Resumindo e não entrando em detalhes técnicos, foi necessário sacrificar o pulmão esquerdo para poupar a vida do paciente. Controlada a hemorragia, eis que o paciente apresenta parada cardíaca. A esse tempo, conhecia-se pouco sobre recuperação desse tipo de complicação. Massagem e desfibrilação fizeram retornar os batimentos. O paciente foi salvo e vive ainda hoje.

Quando o busquei, em sua sala, para informar que o paciente já estava em seu leito, antes de o encontrar triunfante por ter conseguido controlar o acidente - nas circunstâncias e na época, fatal -, encontrei-o chorando por não ter podido preservar o pulmão. Não proclamava o êxito. Humildemente, chorava a perda do órgão.

Outro episódio que guardo com respeito se relaciona com sua postura do início da cirurgia com circulação extracorpórea.

O professor Hugo Felipozzi, que era seu assistente na Escola Paulista de Medicina, organizara, na Fundação Sabbado D'Ângelo, um valoroso grupo de profissionais e conseguiu, antes do professor Zerbini, operar, com sucesso, pacientes com a chamada cirurgia a céu aberto, usando o coração-pulmão artificial.

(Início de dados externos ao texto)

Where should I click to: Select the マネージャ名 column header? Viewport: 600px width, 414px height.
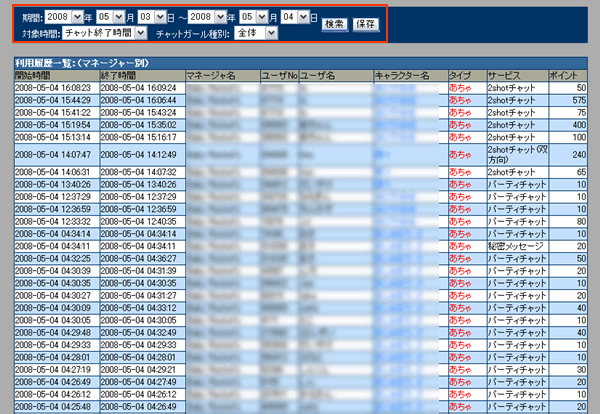[x=210, y=75]
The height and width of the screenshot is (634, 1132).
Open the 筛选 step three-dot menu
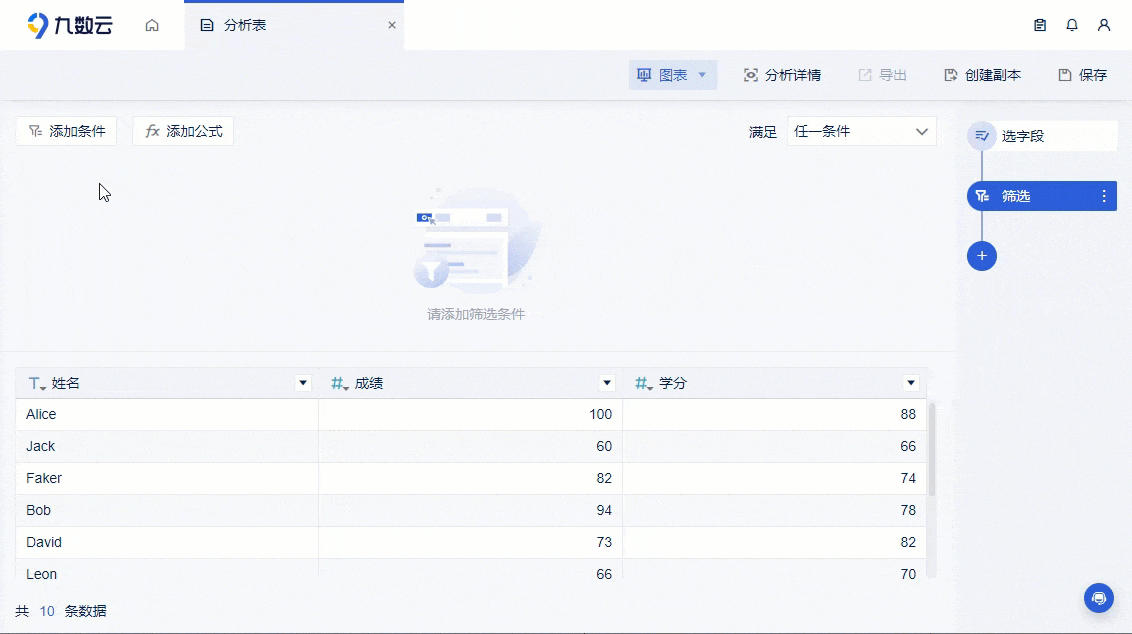(1104, 196)
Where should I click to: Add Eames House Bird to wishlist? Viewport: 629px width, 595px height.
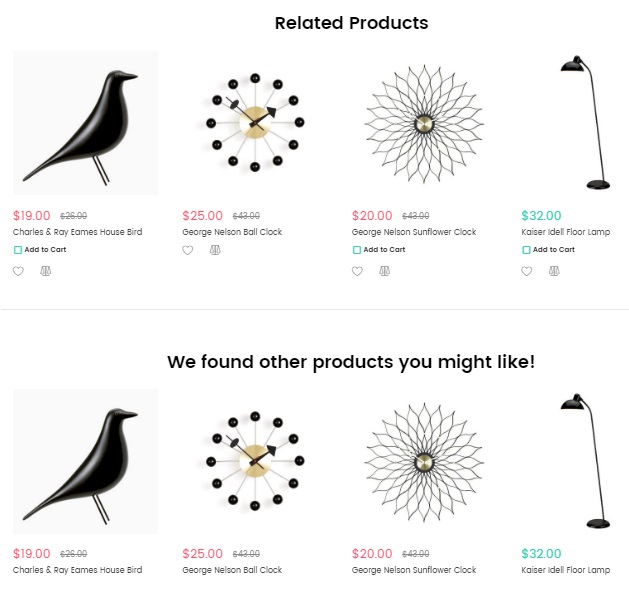pos(18,271)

Assisti, em vários congressos, ao professor Zerbini na primeira fila, após apresentação do professor Felipozzi, pedir a palavra e declarar que, apesar de todo o esforço de sua equipe, ainda não tinha conseguido utilizar o método em pacientes, e por isso, ressaltava a contribuição alcançada pela equipe do Sabbado D'Ângelo, fazendo, em seguida, indagações sobre detalhes técnicos.

Estes episódios, que recordo, emocionado, mostram a dimensão humana desta extraordinária figura que desaparece fisicamente, mas se eterniza na memória de todos aqueles que tiveram o privilégio de com ele conviver.

Ele era respeitado, não apenas por seus colegas e discípulos, mas também pelo povo. Certa vez, voltávamos da Argentina e enfrentávamos longa fila no Aeroporto de Congonhas para visarmos os passaportes. Alguém o chamou para atendimento privilegiado. O comentário que ouvi, e recordo agora, foi: "Fizeram muito bem. Um homem destes não pode ficar na fila". Era a expressão maior do respeito por uma figura ímpar, que vem servindo de modelo a gerações de cirurgiões.

Sua imagem para os estudantes de Medicina é a de verdadeiro ídolo. Dez anos depois de aposentado da Faculdade de Medicina da USP, com 80 anos de idade, foi escolhido para patrono da turma de 1992.

Quando de sua aposentadoria, tive oportunidade de saudá-lo como "o discípulo que partiu". Disse-lhe, no fecho do meu discurso: "...Nenhum dos seus discípulos partiu. Estão todos aqui e agora, orgulhosos do seu mestre e da sua escola".

Este orgulho expressou-se na organização dos Encontros Anuais dos Discípulos do Professor Zerbini, aos quais todos compareciam. O deste ano, o décimo, realizou-se em Santa Maria, no Rio Grande do Sul, 11 dias depois da sua morte.

No momento em que nos despedimos dele, estou certo de exprimir o sentimento de todos os seus discípulos, que admiraram a sua técnica, respeitaram o seu profissionalismo, assumiram o seu lema de que "nada resiste ao trabalho" e dedicaram a pessoa humana, imensamente grande na sua humildade, toda a amizade e todo o carinho.